News>Airmen demonstrate capabilities during life-like exercise
Firefighters from the 18th Civil Engineer Squadron search for victims aboard an E-3 Sentry during a simulated engine fire Jan. 19, 2011, at Kadena Air Base, Japan. The simulated engine fire was part of Beverly High 11-02, a local operational readiness exercise. (U.S. Air Force photo/Staff Sgt. Jonathan Steffen)
A firefighter from the 18th Civil Engineer Squadron stands ready with a fire hose for a simulated-burning-aircraft scenario during Beverly High 11-02, a Local Operational Readiness Exercise Jan. 19, 2011, at Kadena Air Base, Japan. The scenario tested the skills and capabilities of Kadena AB's emergency-response professionals. (U.S. Air Force photo/Airman 1st Class Maeson L. Elleman)
Firefighters from the 18th Civil Engineer Squadron treat a simulated victim from a simulated E-3 Sentry engine fire Jan. 19, 2011, at Kadena Air Base, Japan. The simulated engine fire was part of Beverly High 11-02, a Local Operational Readiness Exercise, and tested the firefighters' ability to respond to an aircraft fire. (U.S. Air Force photo/Staff Sgt. Jonathan Steffen)

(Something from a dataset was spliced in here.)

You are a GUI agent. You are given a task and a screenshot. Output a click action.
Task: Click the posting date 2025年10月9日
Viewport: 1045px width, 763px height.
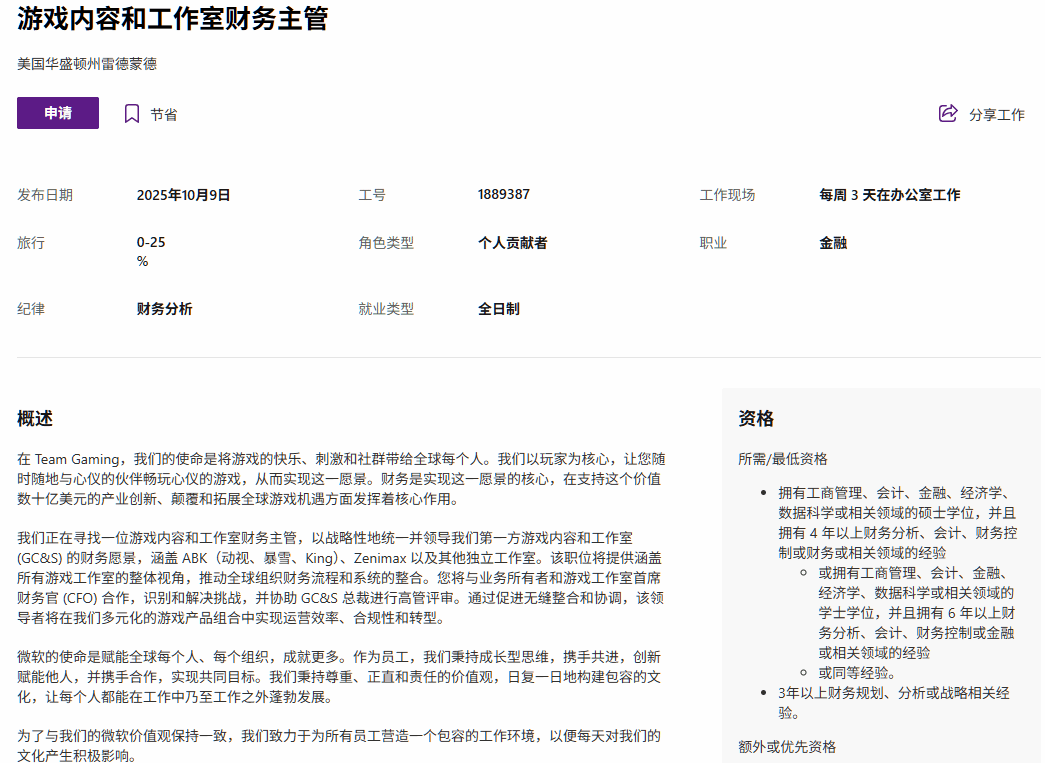point(184,195)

Firefighters from the 18th Civil Engineer Squadron run to save simulated victims in an aircraft-fire scenario during Beverly High 11-02, a local operational readiness exercise Jan. 19, 2011, at Kadena Air Base, Japan. The exercise tested the skills and capabilities of Kadena AB's firefighters, security-forces, and flight-medicine professionals, and their ability to work together during an emergency. (U.S. Air Force photo/Airman 1st Class Maeson L. Elleman)
by Airman 1st Class Maeson L. Elleman
18th Wing Public Affairs
1/25/2011 - KADENA AIR BASE, Japan (AFNS) -- Airmen here recently participated in Beverly High 11-02, a local operational readiness exercise that used scenarios to gauge Airmen's ability to react and respond to different situations and base emergencies.
In one scenario Jan. 19, firefighters, security-forces and flight-medicine professionals were presented with a simulated engine fire aboard an E-3 Sentry aircraft on the flightline here.
The simulation gave the various units the opportunity to train together in a presumably dangerous situation, better preparing them for real-world emergencies.
"The purpose of training with all the different units is so we can establish better continuity and cohesion," said Master Sgt. Thomas Woodie, the 18th Civil Engineer Squadron assistant fire chief and exercise-evaluation-team evaluator. "I think all the units worked extremely well together. When they come out here and they see what our operation entails and the type of equipment we use, then they're better equipped to know when they call in an emergency, what type of information we need to put us at the best level of response."
The exercise simulated an engine fire on the aircraft that injured numerous people onboard, forcing the responding units to perform on-scene actions to treat the wounded victims.
While some of the victims received fake cuts and bruises, others screamed in terror from simulated dismemberment and impaled objects. The rescue professionals had to treat each victim according to the severity of his injuries, giving them a real-life look into the emergencies they could possibly face in the future.
"The casualties were pretty good," Sergeant Woodie said. "They gave my firefighters a realistic view of how people would actually act in an aircraft emergency, so they had to use all of their capabilities to calm the patients down, get them to triage and actually find out what was wrong with the patient. It was a very good exercise in patient triage."
Sergeant Woodie said that due to mission constraints, it's difficult to get days to train aboard aircraft. However, thanks to the LORE's simulation, the units were better able to train in a more hands-on environment.
"I think the most important thing that the troops got out of the training was that they were actually able to go onto the E-3 and perform rescue (operations)," he added.
This is just one of many scenarios testing the operational readiness of Airmen at Kadena Air Base during the LORE, which is scheduled to run through the end of the week.
"(People) shouldn't be looking at it like an exercise," Sergeant Woodie said. "They should be looking at it as a practice to the real mission that we support every day in the Air Force. I think it's a good opportunity to hone our combat skills, but it's only as good of an opportunity as we apply ourselves. We've got to take full advantage of the LORE this week and actually hone our skills."